Une
classification basée sur la
nature du promoteur
Classification en fonction du rapport
entre conception et réalisation
Une classification basée sur la
nature du promoteur
Dans le secteur public, c'est la loi qui détermine les
systèmes de délégation des travaux et en fixe les paramètres. Devant la
nécessité d'observer des principes généraux de transparence et d'efficacité
de la dépense publique, les caractéristiques subjectives de chaque maître
d'ouvrage jouent sans aucun doute un rôle subalterne.

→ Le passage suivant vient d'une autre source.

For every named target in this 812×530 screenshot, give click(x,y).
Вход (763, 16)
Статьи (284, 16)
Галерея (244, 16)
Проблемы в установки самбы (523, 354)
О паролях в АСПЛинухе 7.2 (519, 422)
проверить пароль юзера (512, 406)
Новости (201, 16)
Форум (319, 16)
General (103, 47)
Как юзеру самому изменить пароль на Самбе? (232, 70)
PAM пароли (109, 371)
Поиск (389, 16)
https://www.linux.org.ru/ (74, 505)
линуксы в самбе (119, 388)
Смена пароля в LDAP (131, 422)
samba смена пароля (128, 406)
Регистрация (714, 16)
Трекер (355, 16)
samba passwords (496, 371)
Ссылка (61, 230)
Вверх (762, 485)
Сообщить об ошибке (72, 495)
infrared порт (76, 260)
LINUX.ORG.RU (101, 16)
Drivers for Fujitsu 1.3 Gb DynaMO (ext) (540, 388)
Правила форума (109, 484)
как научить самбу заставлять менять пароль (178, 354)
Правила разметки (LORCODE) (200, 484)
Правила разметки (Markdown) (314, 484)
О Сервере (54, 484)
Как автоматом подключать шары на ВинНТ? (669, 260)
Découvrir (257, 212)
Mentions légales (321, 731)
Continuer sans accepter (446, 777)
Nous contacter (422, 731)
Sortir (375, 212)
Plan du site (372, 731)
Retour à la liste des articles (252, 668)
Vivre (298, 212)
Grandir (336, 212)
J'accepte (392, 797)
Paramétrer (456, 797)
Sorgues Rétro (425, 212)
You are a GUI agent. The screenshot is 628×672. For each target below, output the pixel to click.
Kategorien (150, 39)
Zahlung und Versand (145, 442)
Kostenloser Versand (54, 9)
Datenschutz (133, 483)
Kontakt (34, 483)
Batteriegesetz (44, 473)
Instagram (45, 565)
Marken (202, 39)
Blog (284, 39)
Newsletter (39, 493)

Nous avons d'ailleurs vu
que le secteur public italien figure soit comme maître d'ouvrage habituel soit
comme maître d'ouvrage occasionnel, et que les organismes des deux catégories
possèdent des capacités administratives et techniques fortement
différenciées.
Dans le secteur privé, même si la loi qui régit la
délégation des travaux publics exerce une influence certaine en stimulant des
comportements d'émulation, le choix du modèle à adopter pour la réalisation
d'un ouvrage dépend principalement de la nature du promoteur. Sous l'angle
considéré ici, les caractéristiques du promoteur les plus significatives sont
les suivantes:
- la structure de son actionnariat, à savoir son appartenance ou non à un
groupe actif dans plusieurs secteurs de l'économie, ou s'il possède ou non
des liens sociétaires avec des entreprises d'autres acteurs opérant dans
le secteur de la construction ;
- le niveau de continuité avec lequel il opère dans l'activité de
promotion immobilière, distinguant surtout le cas où l'investissement
immobilier représente une tâche occasionnelle où il s'agit du rôle
central et continu de l'activité de l'entreprise.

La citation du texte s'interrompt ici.